Why did you decide to study abroad?
Before study abroad, I had never broken my comfort zone so completely, so in large part it was an exercise in discipline and self-exploration. Also, I would be able to fit the course work into my own course schedule, so I would be able to graduate on time.
What was the thing you struggled with the most?
In a word, my greatest struggle was balance. My priorities were constantly in competition with each other, and I had difficulty picking what I really wanted.
I wanted to see the world. I wanted to be a great student. I wanted to meet people. Mostly, I wanted a genuine experience, which is often less romantic than “study abroad” is thought to be.
The Irish students all viewed the “study abroad” students as kids on a holiday. There were students who took easy classes and visited new countries every weekend, while I studied because I wanted to do well in classes, and earn the respect of my Irish peers. I also wanted to have a local experience, so I spent time at local restaurants and at dinners with my roommates.
In Ireland, all the engineering students take more focused class work, and so by their third year (I studied abroad in my third year), they are doing their capstone project. I still had not taken the bulk of my specialized classes, but I had taken a wider set of introductory classes, so there were days I was ahead of the curriculum, and days I was very far behind. We were given a week off to study for finals, so I finally traveled to Rome, and then got sick for the entire week.
What was the most memorable thing about your experience?
The most memorable part of my experience was participating in site visits in Ireland. I did so independently at the Aran Island harbor, alongside actual practicing professionals in the country, as well as on a trip with my classmates to see the structural retrofit of a church that had experienced a terrible fire. Having gone on field visits in America, seeing similarities and differences between design and implementation in the different countries was affirming. Also, being able to meet with practicing and aspiring professionals abroad is something that I believe will echo with me throughout my career.
I also fondly remember staying up late in the architecture studio (where the upper class engineering students were given a work space) with a Canadian student who felt just as out of place as I did. It was the peak of the challenge I sought out when I chose the program. The civil engineering students liked to boast that University of Limerick’s civil program was the toughest in the country, and I was proud to work alongside them. Their work was much more hand-drafting and hand-calculation driven. There were fewer tests, less homework, and almost exclusively independent study and one project work.
Would you advise other students to study abroad?
The short answer is yes. I would advise any student with the inkling for a study abroad experience to pick up the phone and make a call or send an email to apply for a program to see if it could be financially feasible.

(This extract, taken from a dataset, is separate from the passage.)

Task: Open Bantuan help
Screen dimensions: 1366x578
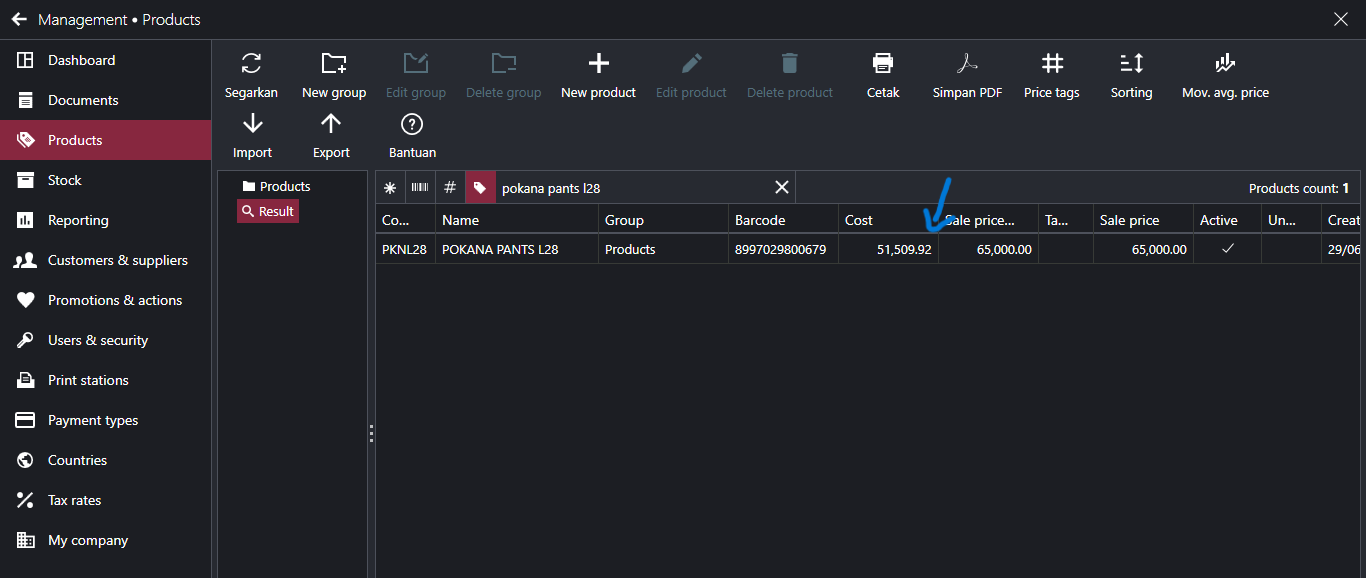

In a word, I have to say there is resonant value in having global exposure. New perspective can revolutionize how you think, or affirm the way you already do. In engineering, specifically, having exposure to international design standards can be helpful in further informing the kind of conservatism you face in your own career.
What would you like us to know about you?
I am a firm believer in integrated design, and presence of ARTS education in STEM fields. I am currently employed in site development work, and while I begin preparation for my professional licensure exams, I professionally aspire to keep environmentally-conscious design a viable, economic, and sustainable decision for developers in the Northwest.